In this study, we were unable to develop a model for estimating belowground biomass due to resource constraints. As a result, BGB was calculated using root-to-shoot ratio method [59]. This may under or overestimate the BGB stored by the studied highland bamboo forests. Therefore, allometric models should be developed to precisely estimate the belowground biomass storage capacity of highland bamboo forests.

Conclusions

This study attests to the carbon stock potential of the highland bamboo forests in the homestead, riverbank and woodlot niches. The highland bamboo forests in the homestead niche stored the highest amount of carbon (111.56 ± 4.45 Mg C ha−1), followed by the woodlot (104.97 ± 2.50 Mg C ha−1) and the riverbank (87.52 ± 4.42 Mg C ha−1) niches, respectively. Generally, the highland bamboo forests of the study area can store a total of 304.05 Mg C ha−1 and sequester 1,115.86 tons of CO2 eq. in their biomass, playing a critical role in the mitigation of climate change. If bamboo forests are properly managed and harvested culms are turned into durable products, they can sequester more carbon and serve as an important long-term carbon sink.
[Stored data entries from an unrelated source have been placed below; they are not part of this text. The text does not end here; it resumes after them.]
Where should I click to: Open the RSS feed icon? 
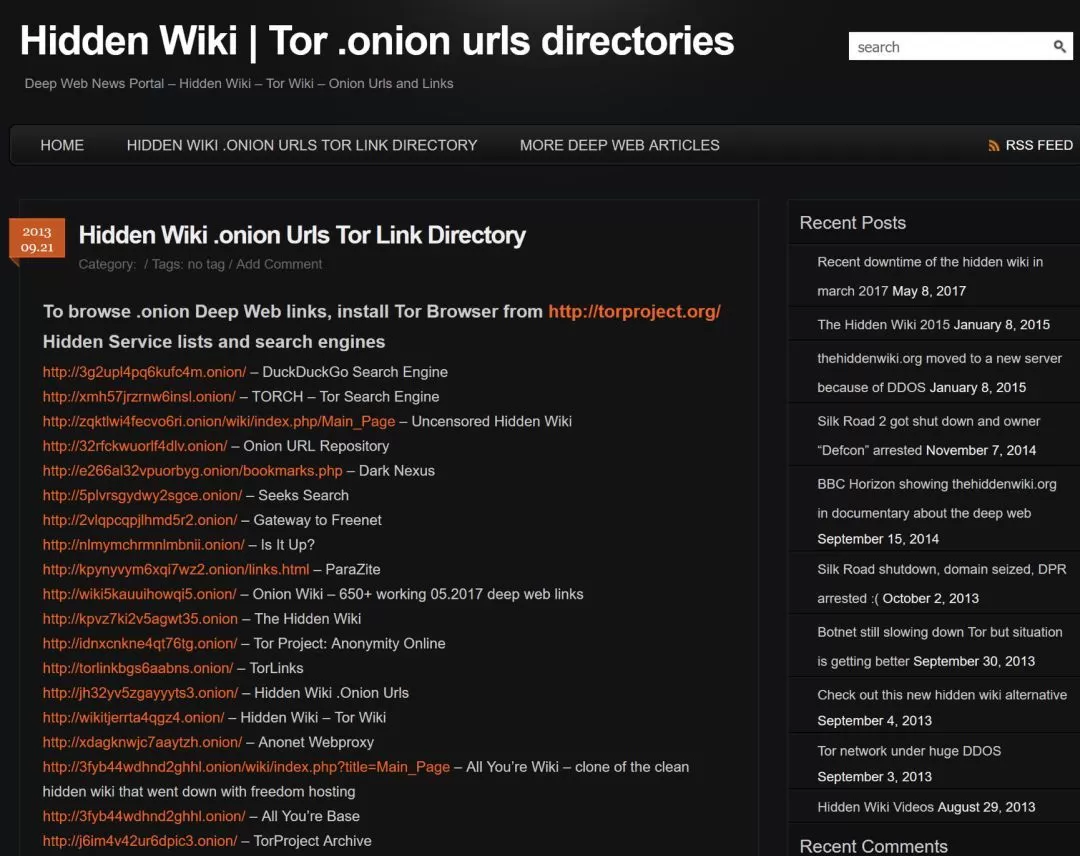coord(993,145)
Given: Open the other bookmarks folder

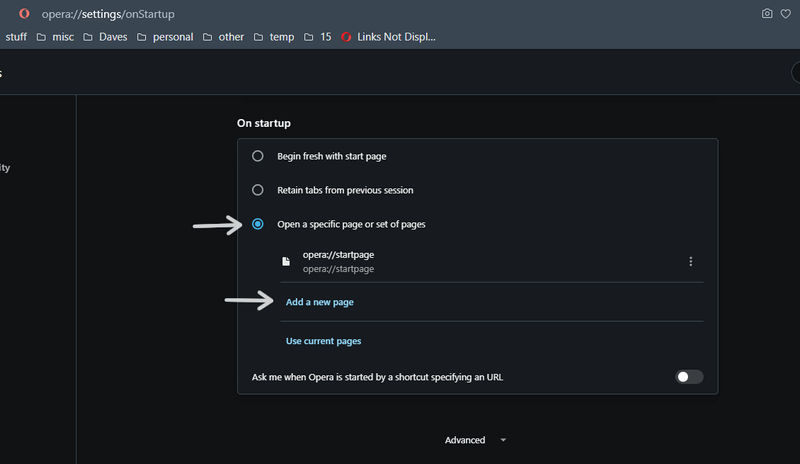Looking at the screenshot, I should (x=223, y=37).
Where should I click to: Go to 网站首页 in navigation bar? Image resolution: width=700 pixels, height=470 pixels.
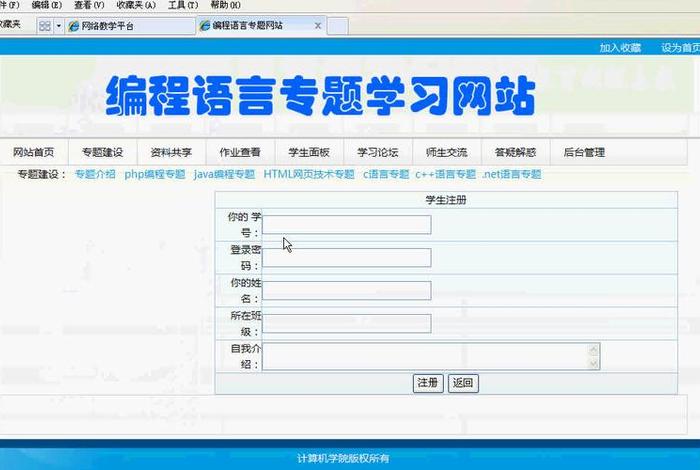pos(34,153)
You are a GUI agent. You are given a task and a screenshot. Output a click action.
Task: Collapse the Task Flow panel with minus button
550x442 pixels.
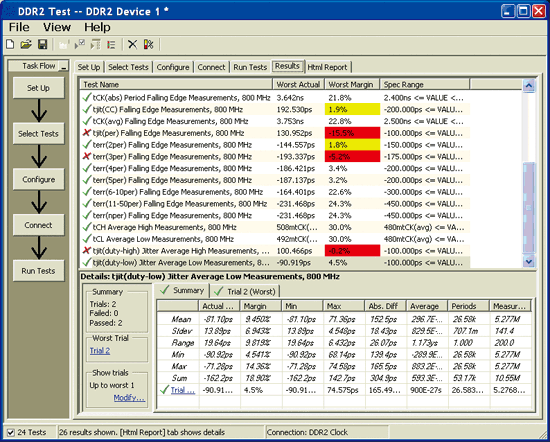point(63,66)
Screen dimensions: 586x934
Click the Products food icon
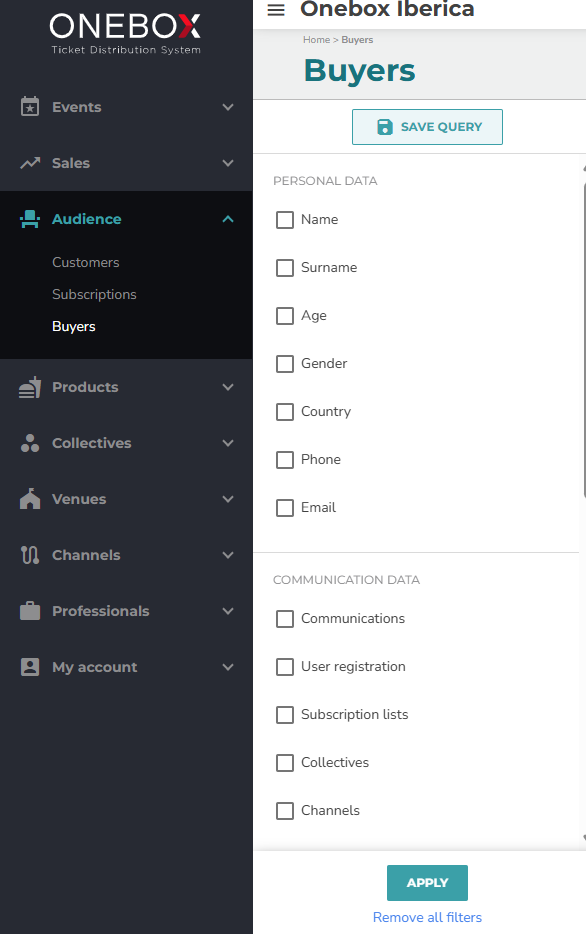[30, 387]
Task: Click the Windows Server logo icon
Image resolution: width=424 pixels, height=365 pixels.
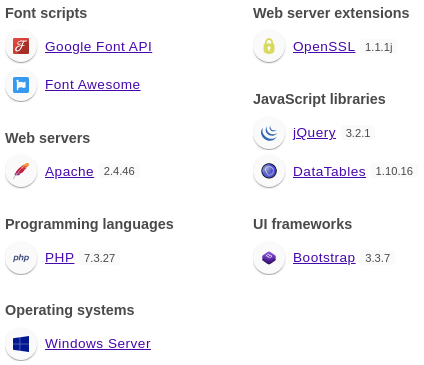Action: tap(21, 344)
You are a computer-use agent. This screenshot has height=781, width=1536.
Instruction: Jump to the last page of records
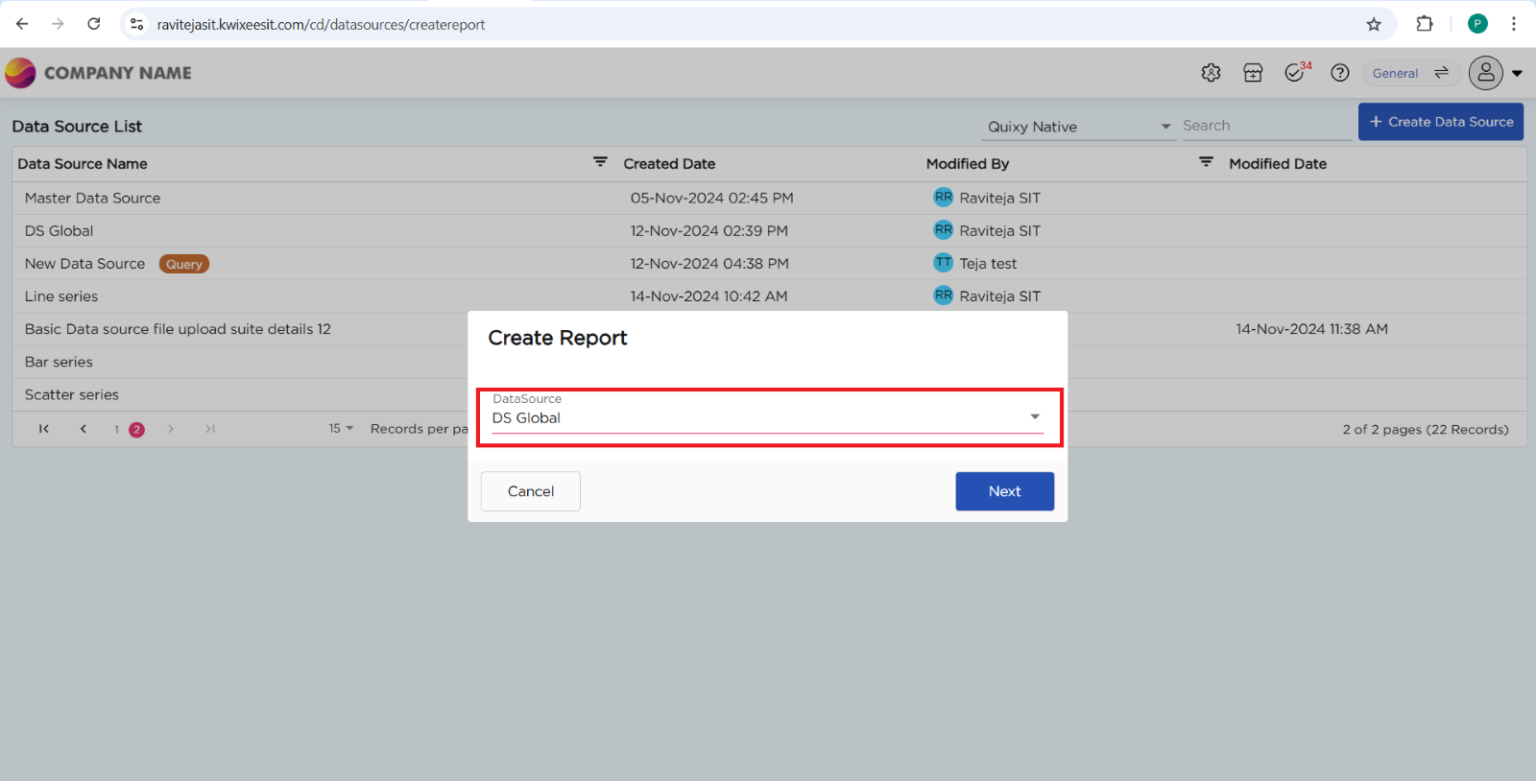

Bamboos provide income and supports farmers’ livelihoods due to their rapid growth and short harvesting cycle. Furthermore, because bamboo is adaptive to adverse site conditions, it can be planted in degraded lands, which is a common problem in Ethiopian highlands. As a result, expanding bamboo plantations will play critical economic, ecological, and environmental roles in land rehabilitation, soil and water conservation, carbon sequestration, and livelihood improvement.